▶ Your task
Nothing in the listing may change. Repeat all of it.

(Beginning of Extracted records)

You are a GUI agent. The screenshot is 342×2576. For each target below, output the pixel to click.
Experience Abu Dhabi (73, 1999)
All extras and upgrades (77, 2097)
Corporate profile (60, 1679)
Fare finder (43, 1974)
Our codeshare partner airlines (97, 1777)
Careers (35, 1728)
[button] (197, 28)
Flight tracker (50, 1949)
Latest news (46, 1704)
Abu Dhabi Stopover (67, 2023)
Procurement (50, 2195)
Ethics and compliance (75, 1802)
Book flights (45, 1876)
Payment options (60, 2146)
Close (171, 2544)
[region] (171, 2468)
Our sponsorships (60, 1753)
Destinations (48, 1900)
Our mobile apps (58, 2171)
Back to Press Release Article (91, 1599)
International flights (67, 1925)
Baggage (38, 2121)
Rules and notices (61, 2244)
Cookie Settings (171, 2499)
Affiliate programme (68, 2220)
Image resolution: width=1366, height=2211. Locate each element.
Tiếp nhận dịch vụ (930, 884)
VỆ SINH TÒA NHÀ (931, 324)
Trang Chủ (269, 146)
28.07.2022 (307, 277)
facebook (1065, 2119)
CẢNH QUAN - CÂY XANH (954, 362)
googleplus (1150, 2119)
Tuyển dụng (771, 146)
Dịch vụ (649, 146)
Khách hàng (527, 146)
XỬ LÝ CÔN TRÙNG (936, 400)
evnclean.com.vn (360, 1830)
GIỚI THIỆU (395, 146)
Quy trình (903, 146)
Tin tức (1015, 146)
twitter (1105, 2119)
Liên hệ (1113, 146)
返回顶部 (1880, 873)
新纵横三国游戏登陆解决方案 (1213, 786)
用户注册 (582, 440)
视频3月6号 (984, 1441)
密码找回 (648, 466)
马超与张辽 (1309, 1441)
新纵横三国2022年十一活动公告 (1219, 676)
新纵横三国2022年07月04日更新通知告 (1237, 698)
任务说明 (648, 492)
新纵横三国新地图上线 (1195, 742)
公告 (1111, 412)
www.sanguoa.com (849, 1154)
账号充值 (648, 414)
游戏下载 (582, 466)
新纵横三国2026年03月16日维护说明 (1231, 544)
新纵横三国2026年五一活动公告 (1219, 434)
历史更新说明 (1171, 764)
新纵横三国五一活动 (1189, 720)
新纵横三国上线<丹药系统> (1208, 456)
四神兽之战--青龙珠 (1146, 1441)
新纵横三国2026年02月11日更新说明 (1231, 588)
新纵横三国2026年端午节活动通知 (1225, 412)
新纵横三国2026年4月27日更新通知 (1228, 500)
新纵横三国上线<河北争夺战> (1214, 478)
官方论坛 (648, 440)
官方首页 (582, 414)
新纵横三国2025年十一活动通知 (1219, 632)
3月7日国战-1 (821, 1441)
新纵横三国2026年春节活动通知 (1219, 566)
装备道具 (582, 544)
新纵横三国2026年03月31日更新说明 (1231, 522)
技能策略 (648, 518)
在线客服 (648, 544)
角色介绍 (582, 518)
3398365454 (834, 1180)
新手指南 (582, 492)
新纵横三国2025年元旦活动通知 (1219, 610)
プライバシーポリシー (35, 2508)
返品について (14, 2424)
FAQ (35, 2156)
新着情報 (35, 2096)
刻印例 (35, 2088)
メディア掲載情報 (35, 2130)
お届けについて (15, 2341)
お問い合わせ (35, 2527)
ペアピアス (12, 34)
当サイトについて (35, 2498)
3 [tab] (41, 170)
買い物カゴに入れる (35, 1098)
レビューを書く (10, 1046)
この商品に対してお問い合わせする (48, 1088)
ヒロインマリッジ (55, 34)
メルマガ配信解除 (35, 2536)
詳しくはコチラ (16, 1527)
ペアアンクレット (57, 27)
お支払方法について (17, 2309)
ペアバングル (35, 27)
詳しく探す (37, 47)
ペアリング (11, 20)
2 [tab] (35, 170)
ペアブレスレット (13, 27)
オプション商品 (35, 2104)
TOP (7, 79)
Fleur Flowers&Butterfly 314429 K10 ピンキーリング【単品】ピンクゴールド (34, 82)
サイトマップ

(End of Extracted records)

▶ Task result
You are a GUI agent. The screenshot is 342×2576. For each target below, output the pixel to click.
Experience Abu Dhabi (73, 1999)
All extras and upgrades (77, 2097)
Corporate profile (60, 1679)
Fare finder (43, 1974)
Our codeshare partner airlines (97, 1777)
Careers (35, 1728)
[button] (197, 28)
Flight tracker (50, 1949)
Latest news (46, 1704)
Abu Dhabi Stopover (67, 2023)
Procurement (50, 2195)
Ethics and compliance (75, 1802)
Book flights (45, 1876)
Payment options (60, 2146)
Close (171, 2544)
[region] (171, 2468)
Our sponsorships (60, 1753)
Destinations (48, 1900)
Our mobile apps (58, 2171)
Back to Press Release Article (91, 1599)
International flights (67, 1925)
Baggage (38, 2121)
Rules and notices (61, 2244)
Cookie Settings (171, 2499)
Affiliate programme (68, 2220)
Image resolution: width=1366, height=2211. Locate each element.
Tiếp nhận dịch vụ (930, 884)
VỆ SINH TÒA NHÀ (931, 324)
Trang Chủ (269, 146)
28.07.2022 (307, 277)
facebook (1065, 2119)
CẢNH QUAN - CÂY XANH (954, 362)
googleplus (1150, 2119)
Tuyển dụng (771, 146)
Dịch vụ (649, 146)
Khách hàng (527, 146)
XỬ LÝ CÔN TRÙNG (936, 400)
evnclean.com.vn (360, 1830)
GIỚI THIỆU (395, 146)
Quy trình (903, 146)
Tin tức (1015, 146)
twitter (1105, 2119)
Liên hệ (1113, 146)
返回顶部 (1880, 873)
新纵横三国游戏登陆解决方案 (1213, 786)
用户注册 (582, 440)
视频3月6号 (984, 1441)
密码找回 (648, 466)
马超与张辽 (1309, 1441)
新纵横三国2022年十一活动公告 (1219, 676)
新纵横三国2022年07月04日更新通知告 (1237, 698)
任务说明 (648, 492)
新纵横三国新地图上线 (1195, 742)
公告 (1111, 412)
www.sanguoa.com (849, 1154)
账号充值 (648, 414)
游戏下载 (582, 466)
新纵横三国2026年03月16日维护说明 (1231, 544)
新纵横三国2026年五一活动公告 (1219, 434)
历史更新说明 (1171, 764)
新纵横三国五一活动 (1189, 720)
新纵横三国上线<丹药系统> (1208, 456)
四神兽之战--青龙珠 (1146, 1441)
新纵横三国2026年02月11日更新说明 (1231, 588)
新纵横三国2026年端午节活动通知 (1225, 412)
新纵横三国2026年4月27日更新通知 (1228, 500)
新纵横三国上线<河北争夺战> (1214, 478)
官方论坛 (648, 440)
官方首页 (582, 414)
新纵横三国2025年十一活动通知 (1219, 632)
3月7日国战-1 (821, 1441)
新纵横三国2026年春节活动通知 (1219, 566)
装备道具 (582, 544)
新纵横三国2026年03月31日更新说明 (1231, 522)
技能策略 (648, 518)
在线客服 (648, 544)
角色介绍 (582, 518)
3398365454 (834, 1180)
新手指南 (582, 492)
新纵横三国2025年元旦活动通知 (1219, 610)
プライバシーポリシー (35, 2508)
返品について (14, 2424)
FAQ (35, 2156)
新着情報 (35, 2096)
刻印例 (35, 2088)
メディア掲載情報 (35, 2130)
お届けについて (15, 2341)
お問い合わせ (35, 2527)
ペアピアス (12, 34)
当サイトについて (35, 2498)
3 [tab] (41, 170)
買い物カゴに入れる (35, 1098)
レビューを書く (10, 1046)
この商品に対してお問い合わせする (48, 1088)
ヒロインマリッジ (55, 34)
メルマガ配信解除 (35, 2536)
詳しくはコチラ (16, 1527)
ペアアンクレット (57, 27)
お支払方法について (17, 2309)
ペアバングル (35, 27)
詳しく探す (37, 47)
ペアリング (11, 20)
2 [tab] (35, 170)
ペアブレスレット (13, 27)
オプション商品 (35, 2104)
TOP (7, 79)
Fleur Flowers&Butterfly 314429 K10 ピンキーリング【単品】ピンクゴールド (34, 82)
サイトマップ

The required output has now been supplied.